» PROBLEM STATEMENT
The answer must be an exact reproduction of all the entries.
+++ RECORDS TO PROCESS +++
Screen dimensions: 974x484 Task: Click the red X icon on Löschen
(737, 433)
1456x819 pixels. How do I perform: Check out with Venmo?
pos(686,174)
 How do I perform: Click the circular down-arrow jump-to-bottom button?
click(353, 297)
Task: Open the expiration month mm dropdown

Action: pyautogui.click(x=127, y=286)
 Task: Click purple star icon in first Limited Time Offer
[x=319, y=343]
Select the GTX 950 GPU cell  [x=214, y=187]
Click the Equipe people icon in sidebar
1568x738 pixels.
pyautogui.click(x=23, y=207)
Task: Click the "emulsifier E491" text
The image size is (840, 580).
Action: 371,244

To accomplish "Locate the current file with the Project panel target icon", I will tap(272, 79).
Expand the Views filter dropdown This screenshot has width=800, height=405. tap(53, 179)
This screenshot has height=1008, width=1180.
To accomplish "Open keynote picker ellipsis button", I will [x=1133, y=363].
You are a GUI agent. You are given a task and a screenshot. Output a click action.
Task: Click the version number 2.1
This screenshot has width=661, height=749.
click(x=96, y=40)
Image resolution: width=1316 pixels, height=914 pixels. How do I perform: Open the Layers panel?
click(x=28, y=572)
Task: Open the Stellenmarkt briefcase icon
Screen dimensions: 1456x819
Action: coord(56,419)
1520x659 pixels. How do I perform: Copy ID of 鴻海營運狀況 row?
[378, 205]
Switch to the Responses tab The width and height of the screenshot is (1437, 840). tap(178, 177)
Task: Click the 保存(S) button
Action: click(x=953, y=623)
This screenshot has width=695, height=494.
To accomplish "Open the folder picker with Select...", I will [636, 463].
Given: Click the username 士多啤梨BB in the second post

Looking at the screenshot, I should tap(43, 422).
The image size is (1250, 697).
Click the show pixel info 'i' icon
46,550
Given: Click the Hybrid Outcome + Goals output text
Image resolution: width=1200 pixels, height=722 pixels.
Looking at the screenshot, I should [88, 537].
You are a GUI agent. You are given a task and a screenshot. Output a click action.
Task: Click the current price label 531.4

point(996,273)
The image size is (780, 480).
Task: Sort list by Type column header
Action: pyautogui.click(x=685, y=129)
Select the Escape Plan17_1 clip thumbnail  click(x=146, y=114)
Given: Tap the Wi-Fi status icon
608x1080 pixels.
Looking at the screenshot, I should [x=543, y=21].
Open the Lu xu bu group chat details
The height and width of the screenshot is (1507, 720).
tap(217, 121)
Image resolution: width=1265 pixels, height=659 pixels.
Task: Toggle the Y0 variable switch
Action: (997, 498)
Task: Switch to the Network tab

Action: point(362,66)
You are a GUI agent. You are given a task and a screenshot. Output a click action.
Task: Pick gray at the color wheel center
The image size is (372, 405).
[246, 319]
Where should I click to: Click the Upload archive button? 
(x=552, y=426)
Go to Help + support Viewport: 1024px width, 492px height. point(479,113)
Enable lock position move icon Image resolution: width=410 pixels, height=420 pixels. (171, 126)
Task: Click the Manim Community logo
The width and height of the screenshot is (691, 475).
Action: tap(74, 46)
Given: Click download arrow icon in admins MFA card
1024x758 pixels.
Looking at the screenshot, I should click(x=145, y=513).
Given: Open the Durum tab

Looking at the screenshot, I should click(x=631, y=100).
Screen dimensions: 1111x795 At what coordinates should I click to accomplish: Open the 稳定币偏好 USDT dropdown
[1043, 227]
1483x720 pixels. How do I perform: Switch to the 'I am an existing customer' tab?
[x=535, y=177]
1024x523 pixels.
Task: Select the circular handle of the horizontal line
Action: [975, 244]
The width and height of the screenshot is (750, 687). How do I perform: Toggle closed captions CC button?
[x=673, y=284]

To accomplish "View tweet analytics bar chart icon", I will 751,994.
+++
» ANSWER TO THIS EXERCISE
Screen dimensions: 974x484 Task: Click the red X icon on Löschen
(737, 433)
1456x819 pixels. How do I perform: Check out with Venmo?
pos(686,174)
 How do I perform: Click the circular down-arrow jump-to-bottom button?
click(353, 297)
Task: Open the expiration month mm dropdown

Action: pyautogui.click(x=127, y=286)
 Task: Click purple star icon in first Limited Time Offer
[x=319, y=343]
Select the GTX 950 GPU cell  [x=214, y=187]
Click the Equipe people icon in sidebar
1568x738 pixels.
pyautogui.click(x=23, y=207)
Task: Click the "emulsifier E491" text
The image size is (840, 580).
Action: 371,244

To accomplish "Locate the current file with the Project panel target icon", I will tap(272, 79).
Expand the Views filter dropdown This screenshot has width=800, height=405. tap(53, 179)
This screenshot has height=1008, width=1180.
To accomplish "Open keynote picker ellipsis button", I will [x=1133, y=363].
You are a GUI agent. You are given a task and a screenshot. Output a click action.
Task: Click the version number 2.1
This screenshot has width=661, height=749.
click(x=96, y=40)
Image resolution: width=1316 pixels, height=914 pixels. How do I perform: Open the Layers panel?
click(x=28, y=572)
Task: Open the Stellenmarkt briefcase icon
Screen dimensions: 1456x819
Action: coord(56,419)
1520x659 pixels. How do I perform: Copy ID of 鴻海營運狀況 row?
[378, 205]
Switch to the Responses tab The width and height of the screenshot is (1437, 840). tap(178, 177)
Task: Click the 保存(S) button
Action: click(x=953, y=623)
This screenshot has width=695, height=494.
To accomplish "Open the folder picker with Select...", I will [636, 463].
Given: Click the username 士多啤梨BB in the second post

Looking at the screenshot, I should tap(43, 422).
The image size is (1250, 697).
Click the show pixel info 'i' icon
46,550
Given: Click the Hybrid Outcome + Goals output text
Image resolution: width=1200 pixels, height=722 pixels.
Looking at the screenshot, I should [88, 537].
You are a GUI agent. You are given a task and a screenshot. Output a click action.
Task: Click the current price label 531.4

point(996,273)
The image size is (780, 480).
Task: Sort list by Type column header
Action: pyautogui.click(x=685, y=129)
Select the Escape Plan17_1 clip thumbnail  click(x=146, y=114)
Given: Tap the Wi-Fi status icon
608x1080 pixels.
Looking at the screenshot, I should [x=543, y=21].
Open the Lu xu bu group chat details
The height and width of the screenshot is (1507, 720).
tap(217, 121)
Image resolution: width=1265 pixels, height=659 pixels.
Task: Toggle the Y0 variable switch
Action: (997, 498)
Task: Switch to the Network tab

Action: point(362,66)
You are a GUI agent. You are given a task and a screenshot. Output a click action.
Task: Pick gray at the color wheel center
The image size is (372, 405).
[246, 319]
Where should I click to: Click the Upload archive button? 
(x=552, y=426)
Go to Help + support Viewport: 1024px width, 492px height. point(479,113)
Enable lock position move icon Image resolution: width=410 pixels, height=420 pixels. (171, 126)
Task: Click the Manim Community logo
The width and height of the screenshot is (691, 475).
Action: tap(74, 46)
Given: Click download arrow icon in admins MFA card
1024x758 pixels.
Looking at the screenshot, I should click(x=145, y=513).
Given: Open the Durum tab

Looking at the screenshot, I should click(x=631, y=100).
Screen dimensions: 1111x795 At what coordinates should I click to accomplish: Open the 稳定币偏好 USDT dropdown
[1043, 227]
1483x720 pixels. How do I perform: Switch to the 'I am an existing customer' tab?
[x=535, y=177]
1024x523 pixels.
Task: Select the circular handle of the horizontal line
Action: [975, 244]
The width and height of the screenshot is (750, 687). How do I perform: Toggle closed captions CC button?
[x=673, y=284]

To accomplish "View tweet analytics bar chart icon", I will 751,994.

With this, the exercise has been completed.